Like most nights I soon arranged myself on Sam's lap for a more extensive welcome home.  He was nice and warm, and I wasn't.  When my cold fingers touched his face and neck, he didn't cringe, but there was a minor complaint.
  
"Geez, Ells." 


But I distracted him by turning to straddle his lap.  As soon as he relaxed again, I slipped my hands up his shirt ready to soak up his warmth.  Sam's survival reflex kicked in, and he grabbed my wrists to pull my hands back out.  

"Nope.  No way.  Your hands are like ice!"

I was not about to give up.

"It's your job.  It's your job to keep me warm."




"Who says?" he grumbled.

"Me.  I'm cold and you're warm.  It's your job.  So quit your bitchin'," I laughed and moved my fingers back under his shirt.  After a short wrestling match, he collapsed his knee in an effort to dump me on the floor, but I held on.  We were both laughing by now.  

"So, it's my job to keep you warm, huh?  he grinned.

"Yep, it is, so don't be a wuss about it, mister," I teased.




"Oh, I'll get you warm, if that's what you want."

As he pushed me off his lap, he caught me around my waist and hauled me up and over the kitchen counter.  

"Ha!  Let me help you with these jeans."  He popped open the button of my pants and then deftly reached over me to the crock for a wooden spoon.




"Warm?  You want warm?  I'll show you warm," he laughed and the spoon went to work.

"Ow!  Stop, Sam.  It's my hands that are cold.  Not my butt."

"Well, you just tell me when the warmth spreads to your fingers.  Then I'll know I've done my job."

I absolutely love spankings like this!  Laughing so hard and yelling, too.  Sam was laughing, as well, with one hand on my back to keep me still and the other hand whaling away on my ass with that damn spoon.




"Are you warm yet," he asked.

"Sa-a-am!  Ouch!"
 
"Just doing my job, ma'am."




Whack!
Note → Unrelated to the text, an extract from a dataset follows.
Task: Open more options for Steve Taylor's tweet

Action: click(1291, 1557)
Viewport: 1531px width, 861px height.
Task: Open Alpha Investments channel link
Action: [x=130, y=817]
Whack! Whack!

"How 'bout now?  Are those fingers warm yet?"

I was squealing and wiggling and laughing.

"Yes!  Yessir, I'm warmed up.   Ow!  Please!  I'm warm.  Honest, Sam."

"Let me check, Ells.  Be still," and Sam ran his hand gently over my very warm ass.  That felt lovely.  Then he pulled me up and took my hands.

"I do believe your fingers are warmer," he smiled and took me in his arms.

"You are right.  It is my job.  And my work is done here."


 

I really couldn't argue with that.  My hands were warmer, and Sam didn't seem to mind at all when they started to roam below his belt.